The Relationship Between Nominal Interest Rates and Inflation: The Short Run

The conventional view of monetary policy highlights the short- and intermediate-run relationship between nominal interest rates and inflation. Namely that they are inversely related. This negative or inverse relationship is related to the "liquidity effect". The liquidity effect refers to the mechanism through which decreases (increases) in the policy rate are achieved by monetary injections (contractions) via open market purchases (sales), i.e. adding (subtracting) liquidity moves the interest rate in the opposite direction. The resulting decline (increase) in real interest rates, a consequence of inflation inertia, lead to greater (lesser) economic activity by altering consumption, through the intertemporal substitution effect, and investment, through a cost of capital effect. Eventually the increase (decline) in economic activity results in higher (lower) inflation via the Phillips curve relationship. So the conventional view of monetary policy is that decreases in the policy rate lead to greater economic activity and higher inflation while increases should eventually lead to lower activity and lower inflation.

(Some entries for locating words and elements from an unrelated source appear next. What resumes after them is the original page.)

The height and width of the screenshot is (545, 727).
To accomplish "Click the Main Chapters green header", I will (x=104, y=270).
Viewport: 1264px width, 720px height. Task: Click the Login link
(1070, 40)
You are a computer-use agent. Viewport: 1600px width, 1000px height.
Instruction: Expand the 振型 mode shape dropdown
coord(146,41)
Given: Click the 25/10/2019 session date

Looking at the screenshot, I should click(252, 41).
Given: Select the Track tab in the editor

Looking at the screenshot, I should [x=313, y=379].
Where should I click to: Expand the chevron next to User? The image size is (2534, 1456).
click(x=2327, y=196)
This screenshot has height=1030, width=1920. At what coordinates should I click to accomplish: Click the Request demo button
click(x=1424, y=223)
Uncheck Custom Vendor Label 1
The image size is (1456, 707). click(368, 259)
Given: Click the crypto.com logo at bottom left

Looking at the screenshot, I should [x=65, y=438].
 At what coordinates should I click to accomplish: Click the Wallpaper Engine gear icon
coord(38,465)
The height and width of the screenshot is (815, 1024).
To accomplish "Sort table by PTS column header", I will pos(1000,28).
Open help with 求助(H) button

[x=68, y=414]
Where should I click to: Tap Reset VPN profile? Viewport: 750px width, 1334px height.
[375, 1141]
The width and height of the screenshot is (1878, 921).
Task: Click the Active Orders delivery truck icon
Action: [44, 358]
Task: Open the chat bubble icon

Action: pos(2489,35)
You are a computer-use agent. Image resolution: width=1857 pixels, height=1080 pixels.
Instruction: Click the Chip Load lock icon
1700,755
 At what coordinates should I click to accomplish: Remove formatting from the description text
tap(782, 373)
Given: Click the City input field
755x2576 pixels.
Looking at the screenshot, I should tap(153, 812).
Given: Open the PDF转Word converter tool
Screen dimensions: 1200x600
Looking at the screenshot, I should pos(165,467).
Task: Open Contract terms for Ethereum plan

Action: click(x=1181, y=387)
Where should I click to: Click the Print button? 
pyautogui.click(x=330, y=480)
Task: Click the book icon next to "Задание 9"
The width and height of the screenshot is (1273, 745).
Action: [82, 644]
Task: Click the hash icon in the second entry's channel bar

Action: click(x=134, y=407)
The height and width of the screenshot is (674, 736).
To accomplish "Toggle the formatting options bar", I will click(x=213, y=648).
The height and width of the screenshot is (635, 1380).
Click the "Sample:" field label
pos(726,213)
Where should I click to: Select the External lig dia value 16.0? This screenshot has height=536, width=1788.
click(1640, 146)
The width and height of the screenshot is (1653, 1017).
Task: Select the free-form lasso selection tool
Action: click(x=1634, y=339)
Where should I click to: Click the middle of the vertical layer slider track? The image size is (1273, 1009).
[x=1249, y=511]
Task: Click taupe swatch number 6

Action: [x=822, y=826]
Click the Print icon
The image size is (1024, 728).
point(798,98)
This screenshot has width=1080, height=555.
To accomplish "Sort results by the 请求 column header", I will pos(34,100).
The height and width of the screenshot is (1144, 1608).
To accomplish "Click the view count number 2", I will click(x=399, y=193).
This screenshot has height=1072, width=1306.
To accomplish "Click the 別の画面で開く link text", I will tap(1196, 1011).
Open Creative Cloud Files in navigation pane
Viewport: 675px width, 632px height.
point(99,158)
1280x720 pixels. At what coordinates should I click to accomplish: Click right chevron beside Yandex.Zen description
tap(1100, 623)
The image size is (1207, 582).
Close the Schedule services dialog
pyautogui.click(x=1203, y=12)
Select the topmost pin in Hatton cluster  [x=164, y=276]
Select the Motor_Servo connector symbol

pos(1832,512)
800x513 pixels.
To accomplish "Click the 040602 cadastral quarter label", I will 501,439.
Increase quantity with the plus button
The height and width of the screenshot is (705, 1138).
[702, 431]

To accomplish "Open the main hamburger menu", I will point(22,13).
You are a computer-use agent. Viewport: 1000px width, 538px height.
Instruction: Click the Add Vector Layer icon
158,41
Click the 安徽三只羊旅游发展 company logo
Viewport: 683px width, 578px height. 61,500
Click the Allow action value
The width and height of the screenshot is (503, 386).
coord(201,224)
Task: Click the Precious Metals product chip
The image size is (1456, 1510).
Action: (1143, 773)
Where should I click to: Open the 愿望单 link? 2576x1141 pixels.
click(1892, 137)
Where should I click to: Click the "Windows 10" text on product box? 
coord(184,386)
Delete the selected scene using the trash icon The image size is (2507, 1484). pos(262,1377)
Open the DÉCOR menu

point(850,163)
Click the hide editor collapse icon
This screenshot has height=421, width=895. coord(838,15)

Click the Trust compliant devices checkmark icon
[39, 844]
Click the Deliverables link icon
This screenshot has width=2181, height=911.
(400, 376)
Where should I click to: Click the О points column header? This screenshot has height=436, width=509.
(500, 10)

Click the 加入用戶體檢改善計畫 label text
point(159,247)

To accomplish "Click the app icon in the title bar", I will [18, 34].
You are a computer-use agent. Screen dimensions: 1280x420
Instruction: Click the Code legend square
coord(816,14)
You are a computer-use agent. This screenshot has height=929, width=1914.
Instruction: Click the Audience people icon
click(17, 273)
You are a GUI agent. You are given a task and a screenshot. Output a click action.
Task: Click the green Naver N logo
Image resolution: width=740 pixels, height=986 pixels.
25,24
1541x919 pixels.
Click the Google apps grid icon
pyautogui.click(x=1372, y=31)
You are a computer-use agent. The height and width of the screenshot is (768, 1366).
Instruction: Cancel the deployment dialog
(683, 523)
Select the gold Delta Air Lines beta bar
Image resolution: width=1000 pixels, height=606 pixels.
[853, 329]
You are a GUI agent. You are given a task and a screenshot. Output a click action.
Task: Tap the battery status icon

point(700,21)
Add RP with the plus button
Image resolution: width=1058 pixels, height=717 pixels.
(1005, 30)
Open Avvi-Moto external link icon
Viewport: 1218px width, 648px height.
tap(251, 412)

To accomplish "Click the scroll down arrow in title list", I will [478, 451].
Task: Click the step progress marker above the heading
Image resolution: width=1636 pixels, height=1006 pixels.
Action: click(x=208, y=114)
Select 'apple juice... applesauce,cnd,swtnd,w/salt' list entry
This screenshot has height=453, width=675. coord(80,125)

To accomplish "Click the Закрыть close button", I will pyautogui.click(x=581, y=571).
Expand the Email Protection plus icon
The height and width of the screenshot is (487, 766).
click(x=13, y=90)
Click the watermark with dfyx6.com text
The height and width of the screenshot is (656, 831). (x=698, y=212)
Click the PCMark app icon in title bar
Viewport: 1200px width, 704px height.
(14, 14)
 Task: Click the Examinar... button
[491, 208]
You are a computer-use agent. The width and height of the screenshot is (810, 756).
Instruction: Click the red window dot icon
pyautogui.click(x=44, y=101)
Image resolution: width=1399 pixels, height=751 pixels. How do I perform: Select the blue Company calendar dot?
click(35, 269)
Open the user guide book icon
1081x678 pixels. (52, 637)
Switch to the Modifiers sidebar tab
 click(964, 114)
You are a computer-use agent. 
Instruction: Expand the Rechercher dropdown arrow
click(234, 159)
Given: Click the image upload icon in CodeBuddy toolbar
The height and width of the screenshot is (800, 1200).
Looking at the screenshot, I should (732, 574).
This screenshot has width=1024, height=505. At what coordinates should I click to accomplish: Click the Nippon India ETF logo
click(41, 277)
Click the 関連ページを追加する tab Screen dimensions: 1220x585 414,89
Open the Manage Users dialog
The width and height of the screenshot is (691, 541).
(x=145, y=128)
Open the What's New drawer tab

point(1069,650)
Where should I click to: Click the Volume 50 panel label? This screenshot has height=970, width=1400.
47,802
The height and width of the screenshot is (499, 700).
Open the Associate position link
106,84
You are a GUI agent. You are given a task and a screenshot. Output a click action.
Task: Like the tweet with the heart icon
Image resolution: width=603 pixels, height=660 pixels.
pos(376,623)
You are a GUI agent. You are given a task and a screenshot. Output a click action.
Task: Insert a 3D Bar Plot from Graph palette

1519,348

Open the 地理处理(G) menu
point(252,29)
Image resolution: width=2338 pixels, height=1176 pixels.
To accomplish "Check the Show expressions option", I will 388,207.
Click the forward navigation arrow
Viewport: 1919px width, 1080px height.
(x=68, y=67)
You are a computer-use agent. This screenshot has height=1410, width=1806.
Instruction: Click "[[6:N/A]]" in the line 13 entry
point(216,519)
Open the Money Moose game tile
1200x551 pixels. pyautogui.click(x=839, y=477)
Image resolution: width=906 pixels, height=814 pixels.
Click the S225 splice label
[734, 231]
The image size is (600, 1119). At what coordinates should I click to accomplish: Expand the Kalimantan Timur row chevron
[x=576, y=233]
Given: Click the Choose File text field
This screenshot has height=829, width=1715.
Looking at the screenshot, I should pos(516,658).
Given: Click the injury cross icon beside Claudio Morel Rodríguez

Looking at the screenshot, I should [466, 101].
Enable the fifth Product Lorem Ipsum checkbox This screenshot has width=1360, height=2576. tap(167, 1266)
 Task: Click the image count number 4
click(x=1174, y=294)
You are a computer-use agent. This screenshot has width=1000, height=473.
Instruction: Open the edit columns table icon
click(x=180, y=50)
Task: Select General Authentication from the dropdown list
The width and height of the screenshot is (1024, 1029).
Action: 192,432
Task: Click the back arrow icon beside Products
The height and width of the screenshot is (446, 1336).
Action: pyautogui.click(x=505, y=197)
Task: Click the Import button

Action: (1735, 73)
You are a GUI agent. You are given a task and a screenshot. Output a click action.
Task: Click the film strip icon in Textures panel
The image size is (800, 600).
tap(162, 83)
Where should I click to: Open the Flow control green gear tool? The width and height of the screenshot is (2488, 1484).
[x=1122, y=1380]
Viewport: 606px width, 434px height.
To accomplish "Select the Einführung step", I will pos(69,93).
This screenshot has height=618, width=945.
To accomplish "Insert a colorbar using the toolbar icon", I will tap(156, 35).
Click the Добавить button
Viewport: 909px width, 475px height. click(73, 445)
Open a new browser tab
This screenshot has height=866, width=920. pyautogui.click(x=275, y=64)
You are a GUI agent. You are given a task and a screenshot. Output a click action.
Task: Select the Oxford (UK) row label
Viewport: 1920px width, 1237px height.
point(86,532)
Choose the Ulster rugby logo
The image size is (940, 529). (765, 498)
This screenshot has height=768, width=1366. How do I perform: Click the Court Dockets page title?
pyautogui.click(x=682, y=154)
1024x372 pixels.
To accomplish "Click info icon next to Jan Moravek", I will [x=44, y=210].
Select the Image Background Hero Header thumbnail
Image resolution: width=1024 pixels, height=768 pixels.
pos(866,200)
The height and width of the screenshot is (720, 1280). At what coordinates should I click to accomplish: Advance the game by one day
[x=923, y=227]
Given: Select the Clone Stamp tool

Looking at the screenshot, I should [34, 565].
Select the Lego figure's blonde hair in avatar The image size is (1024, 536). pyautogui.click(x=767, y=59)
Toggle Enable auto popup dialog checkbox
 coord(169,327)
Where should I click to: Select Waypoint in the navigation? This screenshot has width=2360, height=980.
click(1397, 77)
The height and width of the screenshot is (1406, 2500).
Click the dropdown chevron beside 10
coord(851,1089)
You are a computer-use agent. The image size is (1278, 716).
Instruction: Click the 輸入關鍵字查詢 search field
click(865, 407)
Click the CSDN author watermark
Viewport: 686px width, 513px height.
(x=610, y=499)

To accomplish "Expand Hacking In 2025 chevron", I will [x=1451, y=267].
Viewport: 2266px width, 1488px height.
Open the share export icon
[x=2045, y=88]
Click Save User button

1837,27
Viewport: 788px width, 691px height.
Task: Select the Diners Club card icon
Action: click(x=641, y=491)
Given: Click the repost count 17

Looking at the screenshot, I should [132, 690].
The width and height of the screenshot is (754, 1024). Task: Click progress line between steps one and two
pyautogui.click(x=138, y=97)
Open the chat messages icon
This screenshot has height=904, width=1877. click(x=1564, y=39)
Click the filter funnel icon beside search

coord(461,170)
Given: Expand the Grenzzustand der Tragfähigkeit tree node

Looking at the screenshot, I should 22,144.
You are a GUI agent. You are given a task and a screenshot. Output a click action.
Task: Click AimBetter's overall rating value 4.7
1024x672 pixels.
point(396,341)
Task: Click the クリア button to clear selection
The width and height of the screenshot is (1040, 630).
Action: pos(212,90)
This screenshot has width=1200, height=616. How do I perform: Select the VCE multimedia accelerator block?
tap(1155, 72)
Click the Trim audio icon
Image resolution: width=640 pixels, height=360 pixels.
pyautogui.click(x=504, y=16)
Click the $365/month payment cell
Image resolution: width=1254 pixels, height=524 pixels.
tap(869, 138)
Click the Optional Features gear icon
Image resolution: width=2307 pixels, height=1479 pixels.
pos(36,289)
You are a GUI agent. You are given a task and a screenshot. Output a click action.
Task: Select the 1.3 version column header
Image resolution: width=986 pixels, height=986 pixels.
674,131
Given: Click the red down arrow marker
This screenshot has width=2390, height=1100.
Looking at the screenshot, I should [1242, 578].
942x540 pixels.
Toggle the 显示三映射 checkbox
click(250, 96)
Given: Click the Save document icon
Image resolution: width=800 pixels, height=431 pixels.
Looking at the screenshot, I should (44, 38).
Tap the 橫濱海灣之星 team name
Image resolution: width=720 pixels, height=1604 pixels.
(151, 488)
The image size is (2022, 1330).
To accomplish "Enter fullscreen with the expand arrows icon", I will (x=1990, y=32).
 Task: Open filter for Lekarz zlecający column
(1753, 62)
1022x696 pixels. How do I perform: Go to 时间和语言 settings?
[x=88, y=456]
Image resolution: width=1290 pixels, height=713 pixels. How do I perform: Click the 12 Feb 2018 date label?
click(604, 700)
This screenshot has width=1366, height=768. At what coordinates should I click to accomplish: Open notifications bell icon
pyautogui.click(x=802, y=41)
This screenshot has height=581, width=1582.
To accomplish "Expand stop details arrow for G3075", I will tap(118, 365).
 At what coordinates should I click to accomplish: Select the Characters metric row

This relationship is highlighted in Taylor-type monetary policy rules such as equation (1), \begin{equation*} i_t = r + \pi^* + \xi_y (Y_t - Y^*) + \xi_{\pi} (\pi_t - \pi^*)\tag{1}\end{equation*} where \(i_t\) is the policy rate that responds positively when output, \(Y_t\), or inflation, \(\pi_t\), are above their targeted values, \(Y^*\) and \(\pi^*\), respectively, and negatively when either are below target. When combined with a Phillips curve like equation (2), \begin{equation*} \pi_t = \zeta E_t \pi_{t+1} -\eta (U_t - U^*) \tag{2}\end{equation*} where \(U_t\) is the unemployment rate and \(U^*\) is the natural or equilibrium rate of unemployment, or a New Keynesian Phillips curve relationship like (3), \begin{equation*} \pi_t = \gamma E_t \pi_{t+1} + \kappa (Y_t - Y^*) \tag{3}\end{equation*} and some type of IS relationship like \begin{equation*} Y_t - Y^* = -\sigma (r_t - r^*) \tag{4}\end{equation*} we get the conventional monetary policy result. When output is below target (or equivalently unemployment is above the natural rate) we can trace the conventional monetary policy causal chain as something like \(i_t \downarrow \rightarrow r_t \downarrow \rightarrow Y_t \uparrow \text{and/or}\; U_t \downarrow \rightarrow \pi_t \uparrow\). The implication is that in the short-run the nominal interest rate causes or leads inflation.